The children in Johnson House have enjoyed playing group games this week. This has been a nice opportunity for social connections to continue to thrive and develop. ‘What’s the time Mr Wolf?’ has been a definite favourite, and the children have been empowered to lead the game and they also encouraged and supported peers who were new to the concept of this game. Games such as these enhance children’s social development and help them to develop skills in persistence, collaboration and concentration.
Bubbles are a fantastic resource for stimulating children’s senses and encouraging them to practice their hand-eye coordination skills. Bubble play involves lots of movement as the children track individual bubbles. This week in Murray House infants, bubble play was extended by allowing the children to gather and share their play and the space. This activity also provided a calm atmosphere that supported children’s emotions, especially those who had just arrived in the morning or who were still feeling a little anxious to say goodbye to their families.
The children love playing with bubbles. They grin and chuckle as they observe, and they have been kept very busy chasing after the bubbles to grasp and pop with their fingers. Some children were eager to blow the bubbles themselves. It was a fun play and learning experience.
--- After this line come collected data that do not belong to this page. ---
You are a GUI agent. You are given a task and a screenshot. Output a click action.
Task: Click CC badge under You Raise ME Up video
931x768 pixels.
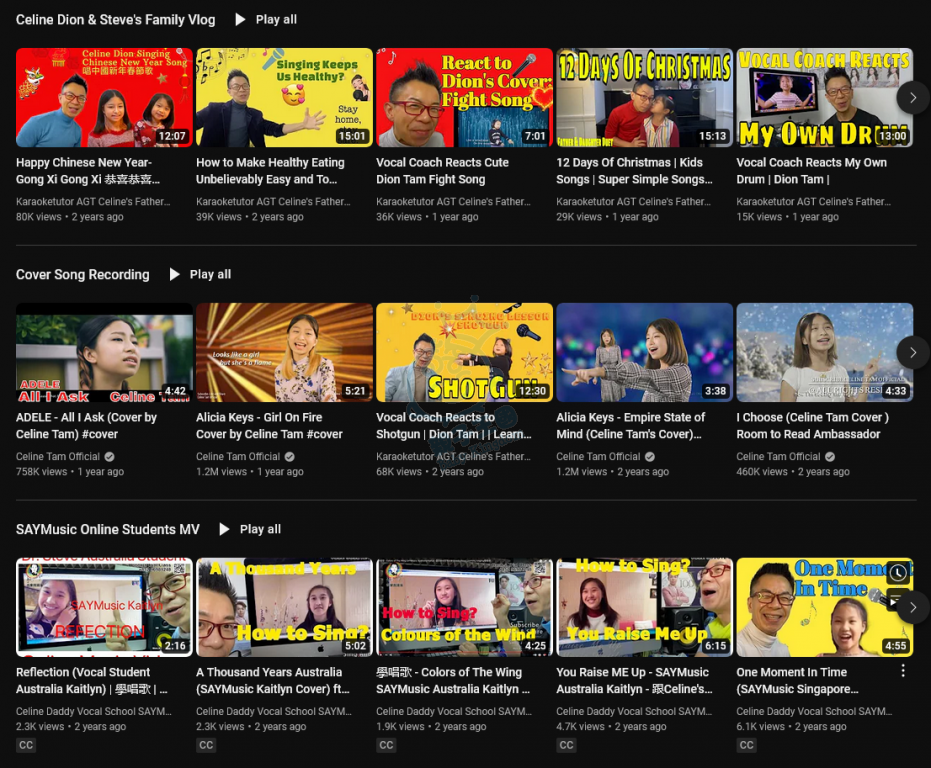pyautogui.click(x=566, y=745)
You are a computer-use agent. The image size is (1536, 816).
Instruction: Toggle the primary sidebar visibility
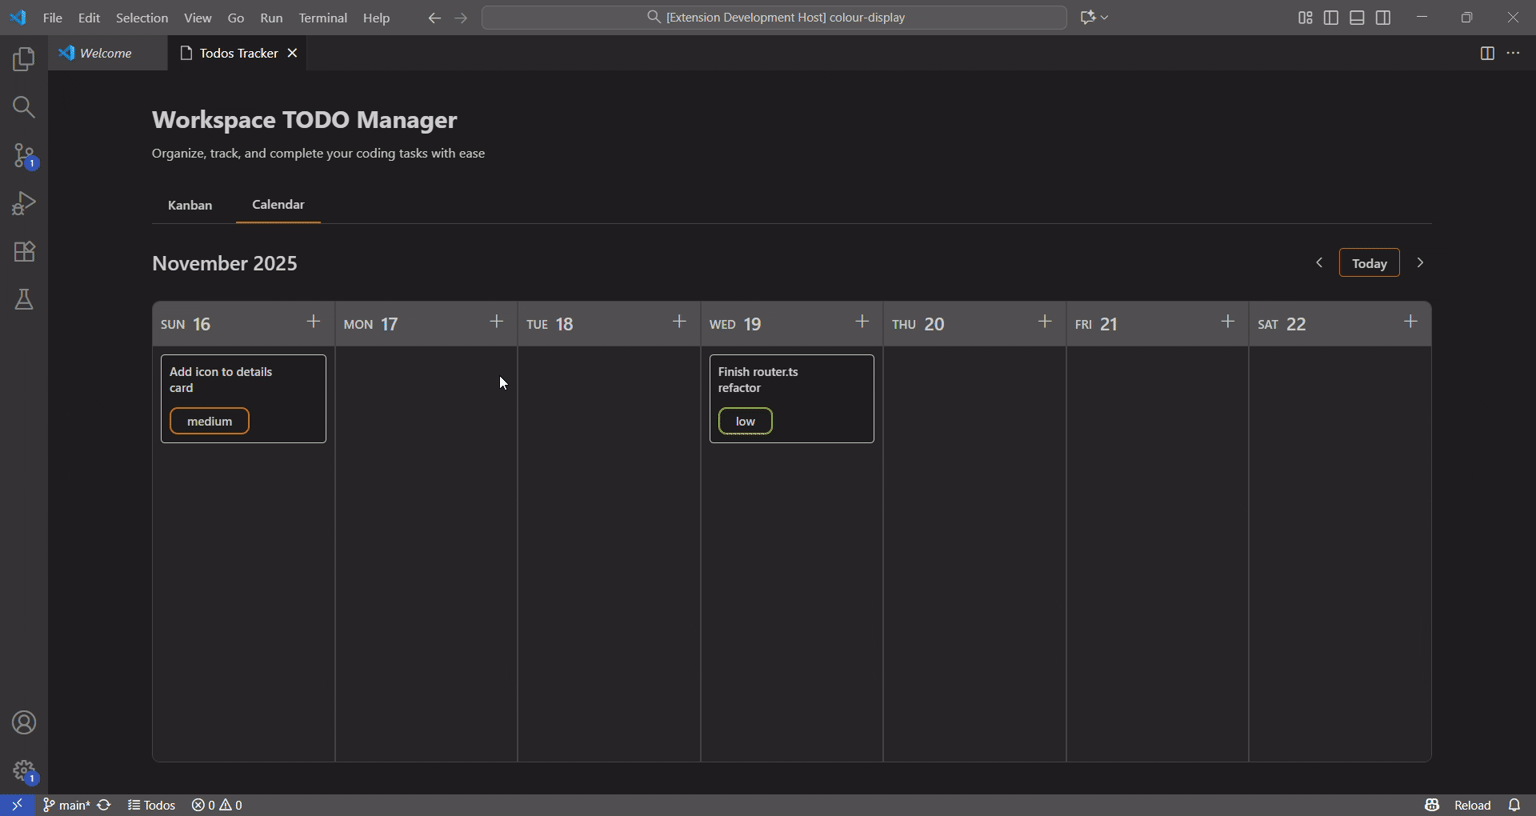[x=1330, y=17]
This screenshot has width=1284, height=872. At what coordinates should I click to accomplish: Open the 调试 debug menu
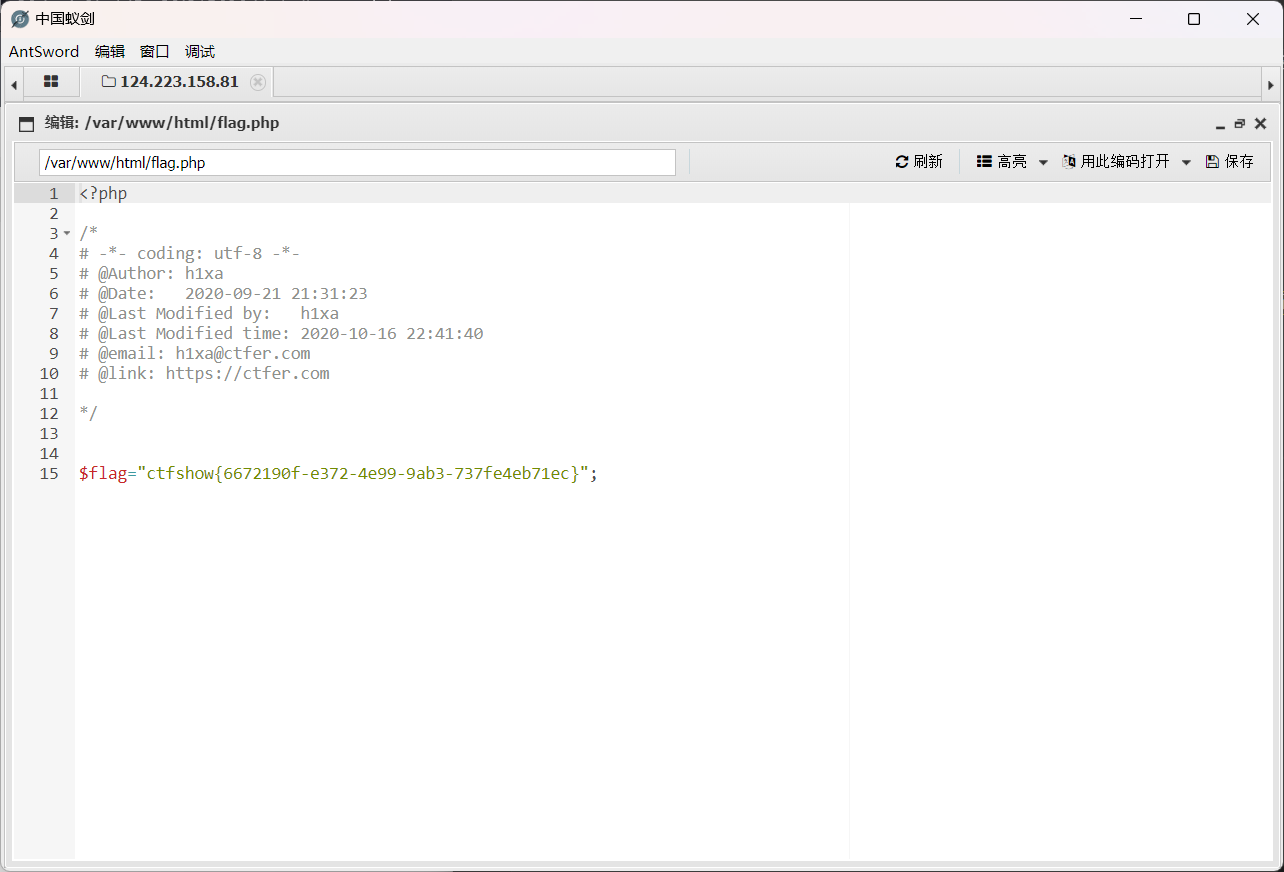200,52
Last week in Murray House toddlers we celebrated Australia Day with a hand printing experience. Our intention was to promote a sense of belonging for all children. Inspired by Harmony Day that is held in March, the colour orange was chosen for the experience. We kept the Australia Day celebration message very simple by explaining to children that orange means ‘everyone belongs’ and that we all belong to Murray House.
As many of our children are still settling into our program we are continuing to help them to develop a strong sense of belonging to our Murray House community and helping them feel safe, secure, and supported. This learning outcome is being facilitated through many intentional music and movement experiences and many small group games such as ‘Doggy, doggy where’s your bone?’ ‘Duck duck goose’, ‘Sleeping bunnies’, and ‘Where are the children?’
Group games require children to take turns and they help them develop important social-emotional skills including self-regulation. Turns taking is a valuable skill that helps children to make friends, wait, be patient, follow rules, and develop a sense of fairness. Children need opportunities to practice turn taking, and we will continue to offer opportunities for them to revisit these games as well as introducing new ones.
The beginning of the year at Robinson House welcomes connections and fostering of close bonds and friendships amongst the children. The children have been engaged in listening to stories with educators and music and movement experiences, which have welcomed fun, interactive relationship building and learning.
Over the last few weeks educators and children have greeted each other eager to boogie and jive to music. The children have been singing and dancing to songs like ‘Head, Shoulders, Knees and Toes’ and learning the ‘Macarena’, which is similar to Head, Shoulders, Knees and Toes’, except there are more steps and body parts that they have to tap, and it’s faster. The educators model the actions and steps to the children by taking part in the experience. The children are always enthusiastic and focused, following each other’s leads and, most importantly, having fun.
Other groups of children have been snuggling up close with an educator, or sitting comfortably on the mat listening to some favorite stories. As the stories are read, the children begin to connect with story characters as they follow the theme and sequence of the book. Story reading encourages the children to share their thoughts and ideas. Children begin to feel that others care about them, know them well and are interested in what they do, think and feel. By developing responsive, warm, trusting and respectful relationships with children, we promote the children’s wellbeing, self-esteem and sense of security.